Voyons deux de ces magnifiques images et leurs interprétations.

Stratifications entrecroisées sur la roche martienne nommée Upper Dells, avec interprétation

Figure 1. Stratifications entrecroisées sur la roche martienne nommée Upper Dells, avec interprétation

(a) Portion de Upper Dells"montrant de fines strates (lamines) tronquées et discordantes : stratifications entrecroisées.

(b) Interprétation de la photographie (a) : les lignes noires surlignent les laminations obliques qui peuvent indiquer un dépôt des sédiments sous un courant d'eau. Les lignes bleues indiquent les limites entre des groupements possibles de lamines obliques.
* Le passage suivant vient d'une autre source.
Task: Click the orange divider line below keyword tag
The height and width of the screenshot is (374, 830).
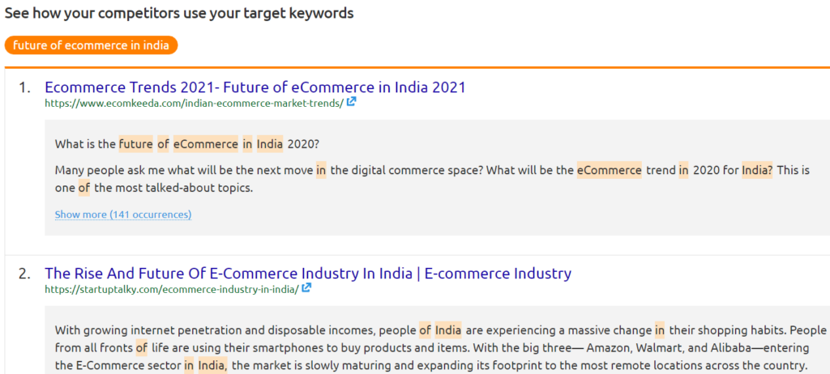Action: tap(415, 67)
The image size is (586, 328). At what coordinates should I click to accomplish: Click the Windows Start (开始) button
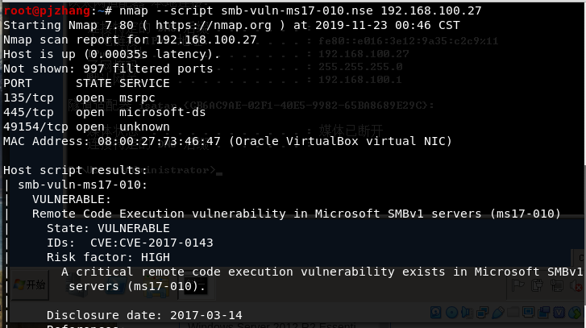(x=31, y=284)
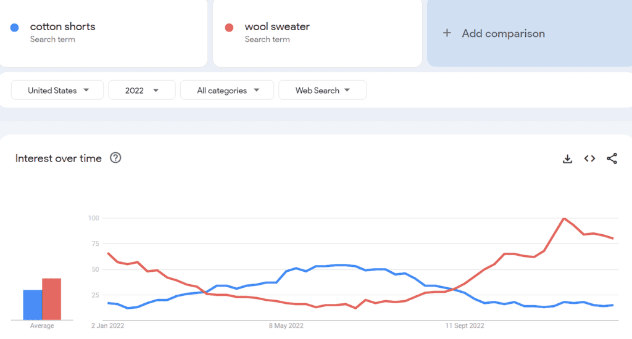Click the 11 Sept 2022 axis label

pos(465,325)
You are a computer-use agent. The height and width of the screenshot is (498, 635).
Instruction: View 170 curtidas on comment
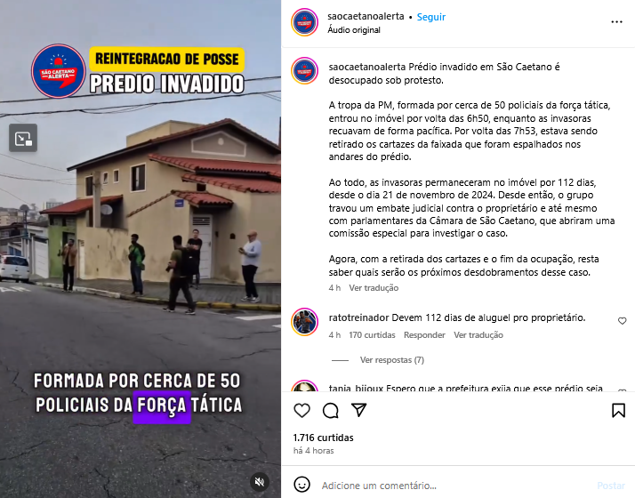tap(372, 335)
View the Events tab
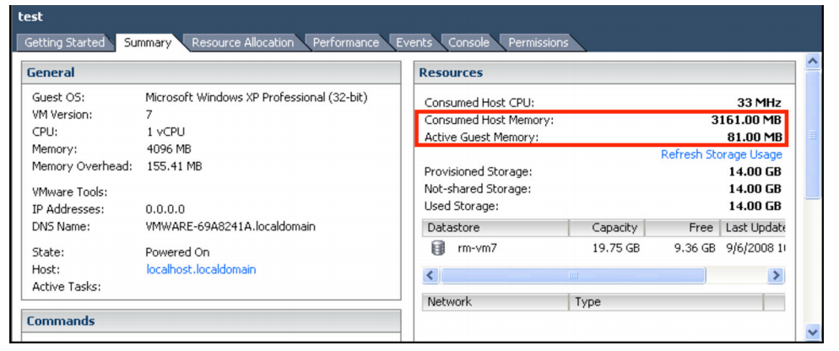 pos(414,42)
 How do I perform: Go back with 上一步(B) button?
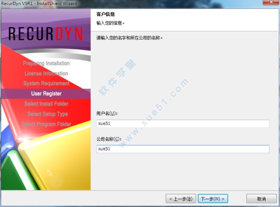point(181,199)
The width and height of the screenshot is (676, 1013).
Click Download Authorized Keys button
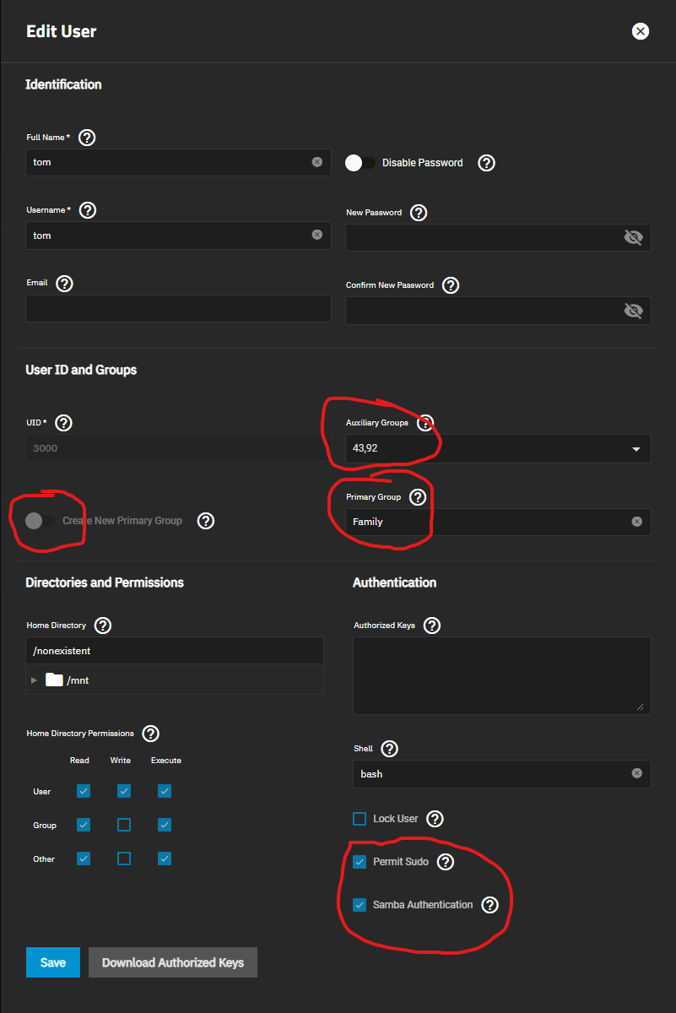[173, 962]
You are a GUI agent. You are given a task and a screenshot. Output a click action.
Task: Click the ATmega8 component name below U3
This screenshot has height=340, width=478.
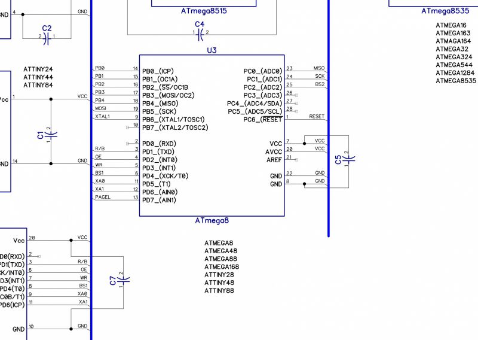[x=212, y=221]
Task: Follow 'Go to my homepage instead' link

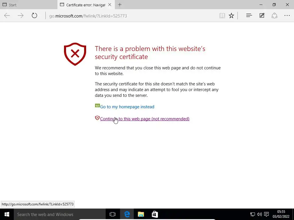Action: [x=127, y=107]
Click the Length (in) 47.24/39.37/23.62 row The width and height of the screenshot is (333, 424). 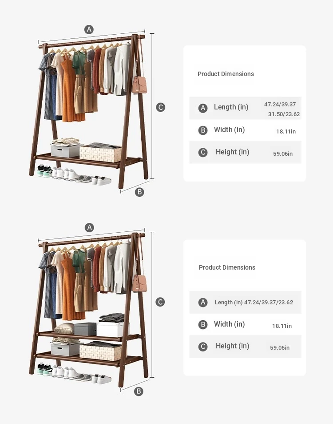(245, 302)
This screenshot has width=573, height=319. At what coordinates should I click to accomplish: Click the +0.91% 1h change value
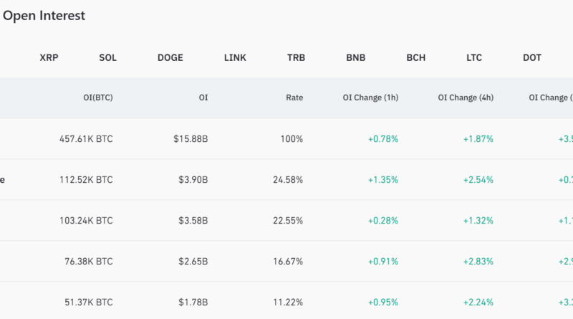click(x=383, y=262)
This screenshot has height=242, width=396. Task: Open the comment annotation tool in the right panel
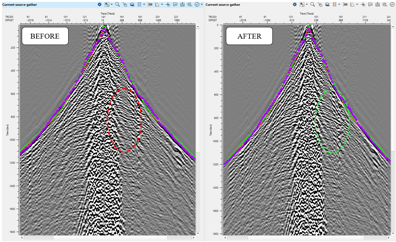click(370, 4)
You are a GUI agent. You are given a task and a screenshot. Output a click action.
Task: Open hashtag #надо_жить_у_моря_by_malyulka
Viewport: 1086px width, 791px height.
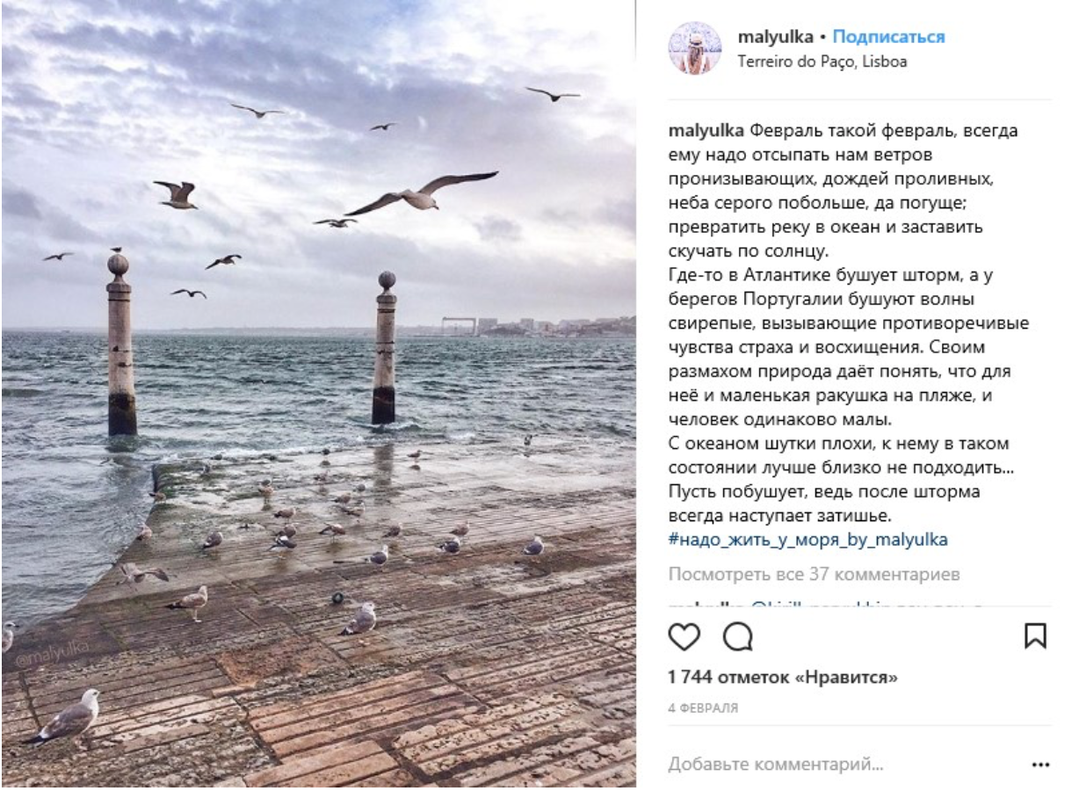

Les stratifications entrecroisées peuvent être formées lorsqu'un courant induit la formation de rides dans les sédiments du fond puis leur migration.


Stratifications entrecroisées sur la roche martienne nommée Last Chance, avec interprétation

Figure 2. Stratifications entrecroisées sur la roche martienne nommée Last Chance, avec interprétation

(a) Portion de la roche "Last Chance" montrant une structure interne au dépôt interprétée comme des stratifications entrecroisées.

(b) Interprétation de la photographie (a) : les lignes noires surlignent les laminations obliques. Les lignes bleues indiquent les limites entre des groupements possibles de lamines obliques. L'inclinaison des lamines de la partie centrale de la photographie suggère que le courant à l'origine de ces lamines se déplaçait de la gauche vers la droite.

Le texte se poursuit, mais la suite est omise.